21 O. S. A. §1701 defines larceny as the taking of personal property accomplished by fraud or stealth, and with intent to deprive the owner thereof, and it has often been held by our Criminal Court of Appeals that to constitute stealing (or theft) there must be a wrongful taking with felonious intent of the taker to deprive the owner thereof and to convert the property taken to the taker’s own use. Riley v. State, 64 Okla. Cr. 183, 78 P. 2d 712.
It is also the settled law of this state that to constitute larceny the intent must not only be felonious, but must be to deprive the owner not temporarily, but permanently, of the property, and need not be lucri causa. A taking of personal property with the intent to deprive the owner temporarily of his property and to return the same to him, is not larceny, but a trespass, is not a felony, but a misdemeanor. McSpadden v. Territory, 7 Okla. Cr. 228, 122 P. 1105.
It has been said by one of our most prominent writers on criminal law that one who takes another’s goods to compel him, though in an irregular way, to do what the law requires him to do with them — namely, pay his debt — is on no legal principle a felon, though doubtless he is a trespasser. In reason, one has no more privilege to steal the effects of his debtor than those of any other person. But a trespass is not theft, except when done with a felonious intent. And he who carries away a thing openly and not clandestinely, to enforce a just claim, not for fraud, not to injure the owner, but to compel him to do what the law requires, is not a thief, whatever the extent of the wrong, viewed otherwise. 2 Bishop, New Crim. Law (8th Ed.) sec. 849, p. 496; Connecticut v. Sawyer, 95 Conn. 34, 110 Atl. 461, 13 A. L. R. 139.

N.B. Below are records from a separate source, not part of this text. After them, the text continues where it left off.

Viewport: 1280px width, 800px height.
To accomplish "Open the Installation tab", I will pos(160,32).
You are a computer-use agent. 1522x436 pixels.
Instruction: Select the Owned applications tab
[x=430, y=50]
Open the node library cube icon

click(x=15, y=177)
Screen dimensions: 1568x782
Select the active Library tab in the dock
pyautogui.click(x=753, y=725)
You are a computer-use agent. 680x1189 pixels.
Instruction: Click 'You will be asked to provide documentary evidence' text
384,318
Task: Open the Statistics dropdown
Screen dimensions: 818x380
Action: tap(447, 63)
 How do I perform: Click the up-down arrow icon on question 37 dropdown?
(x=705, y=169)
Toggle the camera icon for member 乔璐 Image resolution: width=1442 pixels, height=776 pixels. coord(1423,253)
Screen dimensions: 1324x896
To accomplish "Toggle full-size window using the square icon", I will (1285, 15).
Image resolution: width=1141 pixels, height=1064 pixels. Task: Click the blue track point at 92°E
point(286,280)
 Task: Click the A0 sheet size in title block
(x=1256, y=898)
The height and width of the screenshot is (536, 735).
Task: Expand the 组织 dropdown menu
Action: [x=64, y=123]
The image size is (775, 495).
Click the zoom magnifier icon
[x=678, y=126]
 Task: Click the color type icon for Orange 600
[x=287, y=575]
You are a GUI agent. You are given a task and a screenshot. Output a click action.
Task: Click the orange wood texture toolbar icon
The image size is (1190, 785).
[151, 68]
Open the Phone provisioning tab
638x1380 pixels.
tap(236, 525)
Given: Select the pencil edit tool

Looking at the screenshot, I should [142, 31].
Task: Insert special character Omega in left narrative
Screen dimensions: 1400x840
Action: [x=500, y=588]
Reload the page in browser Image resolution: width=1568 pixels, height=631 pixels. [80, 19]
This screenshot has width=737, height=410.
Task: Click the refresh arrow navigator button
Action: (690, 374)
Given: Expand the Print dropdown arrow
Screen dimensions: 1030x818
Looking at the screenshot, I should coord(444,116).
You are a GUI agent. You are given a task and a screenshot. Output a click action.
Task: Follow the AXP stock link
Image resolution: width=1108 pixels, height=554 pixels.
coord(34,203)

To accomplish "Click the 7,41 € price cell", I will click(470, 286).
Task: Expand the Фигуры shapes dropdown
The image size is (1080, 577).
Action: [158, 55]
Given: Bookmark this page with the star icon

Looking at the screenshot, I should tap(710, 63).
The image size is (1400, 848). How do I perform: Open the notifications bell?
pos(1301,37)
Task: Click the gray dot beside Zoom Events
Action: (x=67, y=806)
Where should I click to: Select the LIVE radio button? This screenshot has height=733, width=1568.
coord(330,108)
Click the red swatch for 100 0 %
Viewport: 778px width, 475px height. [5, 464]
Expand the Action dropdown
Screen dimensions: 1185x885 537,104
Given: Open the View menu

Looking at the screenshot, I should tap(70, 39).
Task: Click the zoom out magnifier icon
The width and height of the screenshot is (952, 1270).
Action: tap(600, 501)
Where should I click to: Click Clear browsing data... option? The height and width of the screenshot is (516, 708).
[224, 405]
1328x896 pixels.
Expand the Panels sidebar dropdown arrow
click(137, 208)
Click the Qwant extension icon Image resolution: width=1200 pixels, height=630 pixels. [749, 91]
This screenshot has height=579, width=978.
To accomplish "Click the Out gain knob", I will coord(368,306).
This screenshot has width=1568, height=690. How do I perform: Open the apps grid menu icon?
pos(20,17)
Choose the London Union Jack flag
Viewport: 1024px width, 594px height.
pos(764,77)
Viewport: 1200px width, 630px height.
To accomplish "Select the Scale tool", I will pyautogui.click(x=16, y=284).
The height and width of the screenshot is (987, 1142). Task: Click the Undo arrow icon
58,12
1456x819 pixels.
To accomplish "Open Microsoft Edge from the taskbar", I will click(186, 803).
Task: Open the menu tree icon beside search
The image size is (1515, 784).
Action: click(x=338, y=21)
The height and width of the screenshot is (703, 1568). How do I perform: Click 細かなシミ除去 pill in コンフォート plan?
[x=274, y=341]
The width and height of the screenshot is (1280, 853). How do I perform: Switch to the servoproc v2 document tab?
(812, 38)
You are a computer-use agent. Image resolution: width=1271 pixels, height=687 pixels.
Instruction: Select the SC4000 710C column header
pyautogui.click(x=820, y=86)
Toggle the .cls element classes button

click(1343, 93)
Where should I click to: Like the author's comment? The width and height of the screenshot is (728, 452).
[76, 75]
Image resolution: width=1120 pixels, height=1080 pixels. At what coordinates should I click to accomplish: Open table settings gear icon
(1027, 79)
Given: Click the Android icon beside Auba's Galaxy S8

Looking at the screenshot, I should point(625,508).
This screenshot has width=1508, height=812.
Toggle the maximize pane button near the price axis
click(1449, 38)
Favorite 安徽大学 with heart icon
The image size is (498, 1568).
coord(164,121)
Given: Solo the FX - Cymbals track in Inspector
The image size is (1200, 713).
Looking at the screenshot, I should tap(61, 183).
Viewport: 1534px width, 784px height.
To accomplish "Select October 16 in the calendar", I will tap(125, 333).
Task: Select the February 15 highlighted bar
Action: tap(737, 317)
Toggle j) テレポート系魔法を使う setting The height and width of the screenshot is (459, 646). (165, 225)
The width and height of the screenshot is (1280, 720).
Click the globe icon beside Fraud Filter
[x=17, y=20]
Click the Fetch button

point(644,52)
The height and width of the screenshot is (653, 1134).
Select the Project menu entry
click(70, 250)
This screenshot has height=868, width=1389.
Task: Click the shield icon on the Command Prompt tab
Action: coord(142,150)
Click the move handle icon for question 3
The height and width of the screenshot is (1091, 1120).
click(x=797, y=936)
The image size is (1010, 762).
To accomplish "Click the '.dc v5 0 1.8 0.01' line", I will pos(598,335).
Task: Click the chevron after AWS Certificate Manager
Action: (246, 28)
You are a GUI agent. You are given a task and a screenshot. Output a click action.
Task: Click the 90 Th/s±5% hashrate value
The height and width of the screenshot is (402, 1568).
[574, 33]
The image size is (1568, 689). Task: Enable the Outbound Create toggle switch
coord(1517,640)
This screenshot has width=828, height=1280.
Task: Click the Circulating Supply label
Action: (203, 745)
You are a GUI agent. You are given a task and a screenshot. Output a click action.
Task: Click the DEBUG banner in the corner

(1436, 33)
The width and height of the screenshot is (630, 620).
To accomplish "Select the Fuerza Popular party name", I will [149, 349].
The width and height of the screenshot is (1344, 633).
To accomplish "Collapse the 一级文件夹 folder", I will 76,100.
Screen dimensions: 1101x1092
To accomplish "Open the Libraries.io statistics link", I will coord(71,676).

This court is committed to the rule that to constitute loss by theft under an insurance policy there must be a wrongful taking and asportation with intent to deprive the owner permanently of property, and in an action on an insurance policy to recover for alleged theft of property, the burden is on the plaintiff to establish by a preponderance of the evidence that such property was stolen. American Ins. Co. v. Jueschke, 110 Okla. 250, 237 P. 585, and others.